= TASK TO CARRY OUT =
Transcribe the listing below exactly, without pictures.

= DATA PROVIDED =
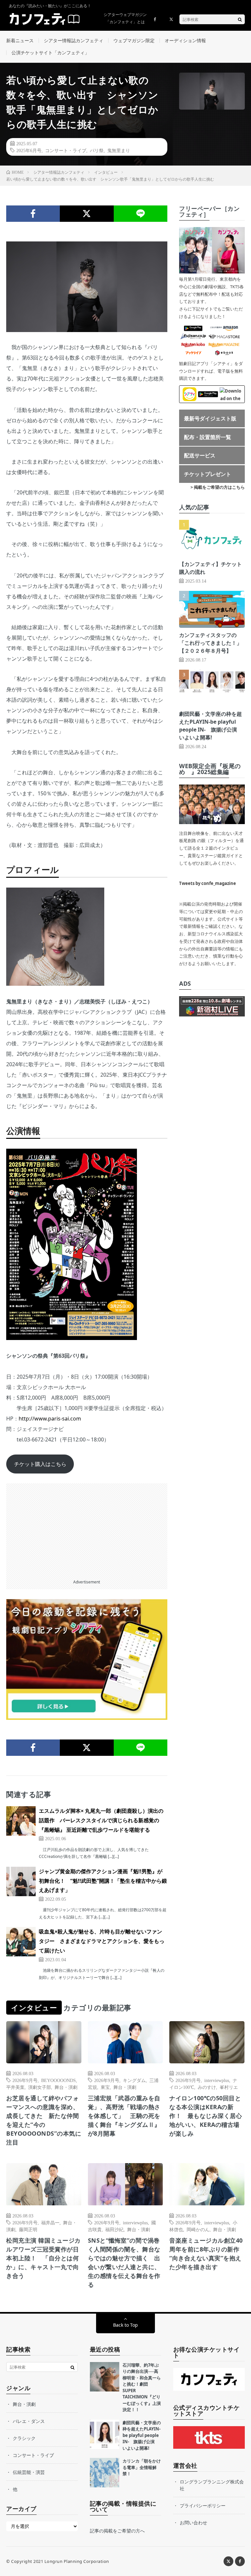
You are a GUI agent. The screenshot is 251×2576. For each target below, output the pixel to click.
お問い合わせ (193, 2522)
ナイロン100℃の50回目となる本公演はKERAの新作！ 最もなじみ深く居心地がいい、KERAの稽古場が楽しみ (205, 2115)
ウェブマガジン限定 (134, 40)
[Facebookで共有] (33, 213)
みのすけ (207, 2087)
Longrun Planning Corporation (76, 2561)
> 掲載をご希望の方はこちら (218, 487)
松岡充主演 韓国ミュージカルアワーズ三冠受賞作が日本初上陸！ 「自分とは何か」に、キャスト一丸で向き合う (43, 2258)
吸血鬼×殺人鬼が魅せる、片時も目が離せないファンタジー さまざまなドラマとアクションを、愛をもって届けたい (101, 1941)
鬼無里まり (118, 150)
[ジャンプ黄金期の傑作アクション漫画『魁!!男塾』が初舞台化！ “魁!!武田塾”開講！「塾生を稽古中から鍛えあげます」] (21, 1881)
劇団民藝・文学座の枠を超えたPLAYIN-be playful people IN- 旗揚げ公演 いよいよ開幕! (142, 2435)
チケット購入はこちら (40, 1464)
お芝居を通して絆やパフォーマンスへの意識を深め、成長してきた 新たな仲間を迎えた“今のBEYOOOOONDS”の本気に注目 (43, 2120)
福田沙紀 (114, 2229)
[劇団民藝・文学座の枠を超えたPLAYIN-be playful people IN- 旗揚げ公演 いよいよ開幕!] (104, 2434)
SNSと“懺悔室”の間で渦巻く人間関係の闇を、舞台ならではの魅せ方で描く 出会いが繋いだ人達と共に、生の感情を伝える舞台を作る (124, 2262)
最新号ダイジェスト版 (210, 418)
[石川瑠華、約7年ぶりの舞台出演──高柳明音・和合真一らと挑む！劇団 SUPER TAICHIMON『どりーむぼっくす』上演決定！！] (104, 2376)
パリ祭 (97, 150)
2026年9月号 (25, 2080)
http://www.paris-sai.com (50, 1418)
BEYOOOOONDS (58, 2080)
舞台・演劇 (66, 2087)
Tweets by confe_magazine (207, 883)
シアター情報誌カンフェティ (73, 40)
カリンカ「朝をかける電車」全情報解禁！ (142, 2467)
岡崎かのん (198, 2229)
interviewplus (216, 2080)
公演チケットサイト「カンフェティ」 (50, 52)
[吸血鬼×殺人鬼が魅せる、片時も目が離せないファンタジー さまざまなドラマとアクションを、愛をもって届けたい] (21, 1941)
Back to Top (125, 2325)
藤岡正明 (28, 2229)
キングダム (134, 2080)
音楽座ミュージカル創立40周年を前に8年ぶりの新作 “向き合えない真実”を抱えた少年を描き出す (206, 2253)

= TASK RESPONSE =
You are a GUI agent. The screenshot is 251×2576. For each target below, output the pixel to click.
お問い合わせ (193, 2522)
ナイロン100℃の50回目となる本公演はKERAの新作！ 最もなじみ深く居心地がいい、KERAの稽古場が楽しみ (205, 2115)
ウェブマガジン限定 (134, 40)
[Facebookで共有] (33, 213)
みのすけ (207, 2087)
Longrun Planning Corporation (76, 2561)
> 掲載をご希望の方はこちら (218, 487)
松岡充主演 韓国ミュージカルアワーズ三冠受賞作が日本初上陸！ 「自分とは何か」に、キャスト一丸で向き合う (43, 2258)
吸血鬼×殺人鬼が魅せる、片時も目が離せないファンタジー さまざまなドラマとアクションを、愛をもって届けたい (101, 1941)
鬼無里まり (118, 150)
[ジャンプ黄金期の傑作アクション漫画『魁!!男塾』が初舞台化！ “魁!!武田塾”開講！「塾生を稽古中から鍛えあげます」] (21, 1881)
劇団民藝・文学座の枠を超えたPLAYIN-be playful people IN- 旗揚げ公演 いよいよ開幕! (142, 2435)
チケット購入はこちら (40, 1464)
お芝居を通して絆やパフォーマンスへの意識を深め、成長してきた 新たな仲間を迎えた“今のBEYOOOOONDS”の本気に注目 (43, 2120)
福田沙紀 (114, 2229)
[劇団民藝・文学座の枠を超えたPLAYIN-be playful people IN- 旗揚げ公演 いよいよ開幕!] (104, 2434)
SNSと“懺悔室”の間で渦巻く人間関係の闇を、舞台ならではの魅せ方で描く 出会いが繋いだ人達と共に、生の感情を伝える舞台を作る (124, 2262)
最新号ダイジェスト版 (210, 418)
[石川瑠華、約7年ぶりの舞台出演──高柳明音・和合真一らと挑む！劇団 SUPER TAICHIMON『どりーむぼっくす』上演決定！！] (104, 2376)
パリ祭 (97, 150)
2026年9月号 (25, 2080)
http://www.paris-sai.com (50, 1418)
BEYOOOOONDS (58, 2080)
舞台・演劇 (66, 2087)
Tweets by confe_magazine (207, 883)
シアター情報誌カンフェティ (73, 40)
カリンカ「朝をかける電車」全情報解禁！ (142, 2467)
岡崎かのん (198, 2229)
interviewplus (216, 2080)
公演チケットサイト「カンフェティ」 (50, 52)
[吸血鬼×殺人鬼が魅せる、片時も目が離せないファンタジー さまざまなドラマとアクションを、愛をもって届けたい] (21, 1941)
Back to Top (125, 2325)
藤岡正明 (28, 2229)
キングダム (134, 2080)
音楽座ミュージカル創立40周年を前に8年ぶりの新作 “向き合えない真実”を抱えた少年を描き出す (206, 2253)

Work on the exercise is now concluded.